### PROBLEMS TO WORK ON
[a] Transcribe, word for word, the part of the ext4 patch discussion that opens with the words containing "I've been following" and closes with "list at unmount.".
[b] Render this sentence from the ext4 patch discussion in Spanish: "The per-call `processed` llist is declared on the stack of ext4_xattr_delete_inode()."

### PROVIDED TEXT
# # # #
Re: [PATCH v10 5/5] ext4: prevent deadlock from duplicate EA inode references on corrupted fs

From: Zhou, Yun

Date: Sun Jun 28 2026 - 23:18:28 EST



On 6/29/26 02:57, XIAO WU wrote:

Hi,

I've been following the sashiko-bot reviews on this series and was able
to reproduce the llist corruption issue that the bot has flagged — it
triggers a kernel BUG at ext4_put_super() when an EA inode is leaked
onto the orphan list at unmount.

The sashiko review is at:
https://sashiko.dev/#/patchset/20260625152941.24788-1- yun.zhou@xxxxxxxxxxxxx

> +/* Put all EA inodes on a processed llist via ext4_put_ea_inode. */
> +static void ext4_put_ea_inode_llist(struct super_block *sb,
> +                                    struct llist_head *processed)
> +{
> +    struct llist_node *node = llist_del_all(processed);
> +    struct llist_node *next;
> +
> +    while (node) {
> +        struct ext4_inode_info *ei = container_of(node,
> +                        struct ext4_inode_info, i_ea_iput_node);
> +        next = node->next;
> +        ext4_put_ea_inode(sb, &ei->vfs_inode);
> +        node = next;
> +    }
> +}

The per-call `processed` llist is declared on the stack of
ext4_xattr_delete_inode().  If two threads concurrently evict files
that share the same EA inode (same large xattr value), both threads
call llist_add() on the SAME embedded i_ea_iput_node, each trying to
add it to their own stack-local llist head.

Since llist_add() unconditionally writes `node->next = head->first`
(which is a stack address from the caller's frame), the two threads
corrupt each other's `node->next` pointer.  When
ext4_put_ea_inode_llist() later traverses the list, it follows a
dangling next pointer into freed/concurrent stack memory, causing the
EA inode to be silently skipped during deferred iput processing.

=== Reproduction ===

Kernel: 7.1.0-next-20260624-gb27bd6a65c17 #1 SMP PREEMPT_RT
Config: CONFIG_EXT4_FS=y, CONFIG_EXT4_FS_POSIX_ACL=y, CONFIG_KASAN=y
QEMU:   QEMU Standard PC (Q35 + ICH9, 2009)

The PoC creates two files sharing the same large xattr value (thus
sharing the same EA inode), then concurrently unlinks them from two
pthreads synchronized by a barrier on the same CPU.  This triggers the
llist_add() race on the shared i_ea_iput_node, leaving the EA inode
unprocessed.  The EA inode (nlink=0) sits on the orphan list, and
umount hits the BUG() assertion.
# # # #
### DATASET EXCERPTS

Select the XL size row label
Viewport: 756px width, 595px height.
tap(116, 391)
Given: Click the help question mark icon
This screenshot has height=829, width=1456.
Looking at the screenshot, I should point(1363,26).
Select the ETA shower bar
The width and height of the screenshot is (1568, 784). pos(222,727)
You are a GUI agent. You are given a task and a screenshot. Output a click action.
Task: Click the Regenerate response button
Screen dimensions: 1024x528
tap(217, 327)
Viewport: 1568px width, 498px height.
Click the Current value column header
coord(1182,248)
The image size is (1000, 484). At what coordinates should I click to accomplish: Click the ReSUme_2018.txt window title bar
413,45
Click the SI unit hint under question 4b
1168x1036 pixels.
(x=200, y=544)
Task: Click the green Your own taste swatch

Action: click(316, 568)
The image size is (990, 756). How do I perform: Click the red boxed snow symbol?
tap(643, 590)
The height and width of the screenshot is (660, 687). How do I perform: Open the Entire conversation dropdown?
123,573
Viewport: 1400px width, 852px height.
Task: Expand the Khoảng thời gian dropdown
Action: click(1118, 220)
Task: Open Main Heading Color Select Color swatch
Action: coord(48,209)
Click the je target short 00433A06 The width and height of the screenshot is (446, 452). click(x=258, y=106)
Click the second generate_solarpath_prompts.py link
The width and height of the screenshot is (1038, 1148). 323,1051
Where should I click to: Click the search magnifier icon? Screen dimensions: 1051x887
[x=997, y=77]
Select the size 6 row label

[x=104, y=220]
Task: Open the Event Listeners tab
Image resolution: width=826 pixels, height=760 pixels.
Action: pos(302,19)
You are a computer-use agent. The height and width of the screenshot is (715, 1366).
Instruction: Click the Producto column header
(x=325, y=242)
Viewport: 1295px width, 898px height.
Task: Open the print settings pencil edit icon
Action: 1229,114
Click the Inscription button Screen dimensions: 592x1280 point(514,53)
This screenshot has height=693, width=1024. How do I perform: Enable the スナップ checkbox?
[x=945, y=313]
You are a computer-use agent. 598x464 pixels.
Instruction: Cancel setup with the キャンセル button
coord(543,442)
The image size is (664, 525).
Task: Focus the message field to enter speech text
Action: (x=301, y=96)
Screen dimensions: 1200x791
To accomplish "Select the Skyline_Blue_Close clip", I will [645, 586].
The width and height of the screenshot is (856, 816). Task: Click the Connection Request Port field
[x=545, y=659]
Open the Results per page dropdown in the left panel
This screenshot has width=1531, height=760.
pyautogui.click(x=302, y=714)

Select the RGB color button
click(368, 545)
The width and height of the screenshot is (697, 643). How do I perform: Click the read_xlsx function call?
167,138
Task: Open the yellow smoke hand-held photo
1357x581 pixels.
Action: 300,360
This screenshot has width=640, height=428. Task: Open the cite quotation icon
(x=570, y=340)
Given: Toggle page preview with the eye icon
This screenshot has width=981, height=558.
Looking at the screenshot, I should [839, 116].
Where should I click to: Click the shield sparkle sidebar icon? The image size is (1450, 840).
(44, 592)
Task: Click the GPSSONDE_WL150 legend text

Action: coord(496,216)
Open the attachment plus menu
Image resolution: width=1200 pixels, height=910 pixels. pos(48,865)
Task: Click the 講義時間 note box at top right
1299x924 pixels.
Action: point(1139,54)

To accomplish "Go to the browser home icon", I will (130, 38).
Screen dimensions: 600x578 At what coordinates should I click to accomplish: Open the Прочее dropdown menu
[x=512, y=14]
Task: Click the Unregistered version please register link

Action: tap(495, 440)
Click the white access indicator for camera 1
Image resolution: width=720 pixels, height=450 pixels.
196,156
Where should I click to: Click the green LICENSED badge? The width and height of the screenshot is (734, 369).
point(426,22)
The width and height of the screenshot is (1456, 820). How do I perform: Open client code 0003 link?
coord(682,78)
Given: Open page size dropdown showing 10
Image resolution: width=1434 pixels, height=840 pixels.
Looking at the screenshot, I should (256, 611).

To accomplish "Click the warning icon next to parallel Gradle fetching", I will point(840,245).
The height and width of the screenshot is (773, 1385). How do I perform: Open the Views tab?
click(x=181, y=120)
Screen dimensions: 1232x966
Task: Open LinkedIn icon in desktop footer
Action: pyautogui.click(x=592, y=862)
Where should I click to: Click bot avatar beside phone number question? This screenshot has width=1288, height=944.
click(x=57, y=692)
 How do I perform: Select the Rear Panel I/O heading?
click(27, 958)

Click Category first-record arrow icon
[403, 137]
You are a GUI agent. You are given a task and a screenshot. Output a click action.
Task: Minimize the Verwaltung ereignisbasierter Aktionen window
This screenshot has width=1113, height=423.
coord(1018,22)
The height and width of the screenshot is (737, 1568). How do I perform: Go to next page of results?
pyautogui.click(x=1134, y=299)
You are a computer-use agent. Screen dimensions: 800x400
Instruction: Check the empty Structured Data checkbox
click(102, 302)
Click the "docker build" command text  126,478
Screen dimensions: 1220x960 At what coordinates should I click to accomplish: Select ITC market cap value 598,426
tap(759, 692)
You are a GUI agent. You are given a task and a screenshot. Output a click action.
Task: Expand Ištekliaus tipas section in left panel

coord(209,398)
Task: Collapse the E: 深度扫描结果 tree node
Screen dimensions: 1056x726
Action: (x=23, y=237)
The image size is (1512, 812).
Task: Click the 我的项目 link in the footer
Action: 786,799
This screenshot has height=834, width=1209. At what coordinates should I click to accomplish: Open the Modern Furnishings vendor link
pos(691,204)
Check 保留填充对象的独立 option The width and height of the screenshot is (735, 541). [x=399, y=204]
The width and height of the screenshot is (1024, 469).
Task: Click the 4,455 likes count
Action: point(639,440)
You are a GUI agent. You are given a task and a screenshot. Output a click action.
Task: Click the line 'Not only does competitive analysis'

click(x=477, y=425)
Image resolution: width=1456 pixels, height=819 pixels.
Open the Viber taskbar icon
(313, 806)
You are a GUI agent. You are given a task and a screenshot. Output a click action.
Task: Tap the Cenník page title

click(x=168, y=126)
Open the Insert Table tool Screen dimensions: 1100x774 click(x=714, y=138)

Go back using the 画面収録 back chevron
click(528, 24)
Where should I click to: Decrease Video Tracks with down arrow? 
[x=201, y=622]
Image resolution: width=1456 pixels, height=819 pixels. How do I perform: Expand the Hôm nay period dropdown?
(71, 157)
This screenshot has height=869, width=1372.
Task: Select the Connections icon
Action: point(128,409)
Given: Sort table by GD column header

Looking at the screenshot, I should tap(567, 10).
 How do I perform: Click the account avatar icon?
# # # #
### ANSWERS PROVIDED
[a]
I've been following the sashiko-bot reviews on this series and was able
to reproduce the llist corruption issue that the bot has flagged — it
triggers a kernel BUG at ext4_put_super() when an EA inode is leaked
onto the orphan list at unmount.

[b] La llist `processed` de cada llamada se declara en la pila de ext4_xattr_delete_inode().